THE TASK. Start at the top and transcribe every record through the final line exactly.

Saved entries
☆ ☆ ☆ ☆ ☆

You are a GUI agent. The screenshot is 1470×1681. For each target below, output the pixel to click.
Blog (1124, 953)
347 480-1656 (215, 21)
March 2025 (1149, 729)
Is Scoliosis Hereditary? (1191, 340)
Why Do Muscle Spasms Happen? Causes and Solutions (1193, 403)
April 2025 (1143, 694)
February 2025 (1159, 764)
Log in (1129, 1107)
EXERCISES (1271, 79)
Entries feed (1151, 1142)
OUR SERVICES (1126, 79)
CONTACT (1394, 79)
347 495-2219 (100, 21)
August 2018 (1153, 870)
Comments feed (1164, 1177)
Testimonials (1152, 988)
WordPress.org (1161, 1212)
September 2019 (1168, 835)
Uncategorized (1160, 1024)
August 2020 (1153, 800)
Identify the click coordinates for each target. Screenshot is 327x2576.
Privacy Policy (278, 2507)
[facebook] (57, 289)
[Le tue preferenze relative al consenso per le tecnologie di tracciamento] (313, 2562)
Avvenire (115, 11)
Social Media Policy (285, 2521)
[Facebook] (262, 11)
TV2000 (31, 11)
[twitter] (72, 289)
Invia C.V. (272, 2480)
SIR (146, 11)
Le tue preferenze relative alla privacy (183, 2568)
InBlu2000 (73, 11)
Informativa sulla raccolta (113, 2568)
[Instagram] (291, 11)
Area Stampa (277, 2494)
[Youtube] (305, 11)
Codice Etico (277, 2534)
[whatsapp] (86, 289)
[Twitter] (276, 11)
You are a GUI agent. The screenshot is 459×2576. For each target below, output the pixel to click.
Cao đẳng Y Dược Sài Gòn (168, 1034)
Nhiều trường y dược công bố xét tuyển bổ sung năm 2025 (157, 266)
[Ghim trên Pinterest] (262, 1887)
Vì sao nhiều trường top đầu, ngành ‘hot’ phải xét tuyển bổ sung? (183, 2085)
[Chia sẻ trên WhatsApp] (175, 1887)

☆ ☆ ☆ ☆ ☆

TASK OUTPUT.
You are a GUI agent. The screenshot is 1470×1681. For each target below, output the pixel to click.
Blog (1124, 953)
347 480-1656 (215, 21)
March 2025 (1149, 729)
Is Scoliosis Hereditary? (1191, 340)
Why Do Muscle Spasms Happen? Causes and Solutions (1193, 403)
April 2025 (1143, 694)
February 2025 (1159, 764)
Log in (1129, 1107)
EXERCISES (1271, 79)
Entries feed (1151, 1142)
OUR SERVICES (1126, 79)
CONTACT (1394, 79)
347 495-2219 (100, 21)
August 2018 (1153, 870)
Comments feed (1164, 1177)
Testimonials (1152, 988)
WordPress.org (1161, 1212)
September 2019 (1168, 835)
Uncategorized (1160, 1024)
August 2020 (1153, 800)
Identify the click coordinates for each target. Screenshot is 327x2576.
Privacy Policy (278, 2507)
[facebook] (57, 289)
[Le tue preferenze relative al consenso per le tecnologie di tracciamento] (313, 2562)
Avvenire (115, 11)
Social Media Policy (285, 2521)
[Facebook] (262, 11)
TV2000 (31, 11)
[twitter] (72, 289)
Invia C.V. (272, 2480)
SIR (146, 11)
Le tue preferenze relative alla privacy (183, 2568)
InBlu2000 (73, 11)
Informativa sulla raccolta (113, 2568)
[Instagram] (291, 11)
Area Stampa (277, 2494)
[Youtube] (305, 11)
Codice Etico (277, 2534)
[whatsapp] (86, 289)
[Twitter] (276, 11)
You are a GUI agent. The screenshot is 459×2576. For each target below, output the pixel to click.
Cao đẳng Y Dược Sài Gòn (168, 1034)
Nhiều trường y dược công bố xét tuyển bổ sung năm 2025 (157, 266)
[Ghim trên Pinterest] (262, 1887)
Vì sao nhiều trường top đầu, ngành ‘hot’ phải xét tuyển bổ sung? (183, 2085)
[Chia sẻ trên WhatsApp] (175, 1887)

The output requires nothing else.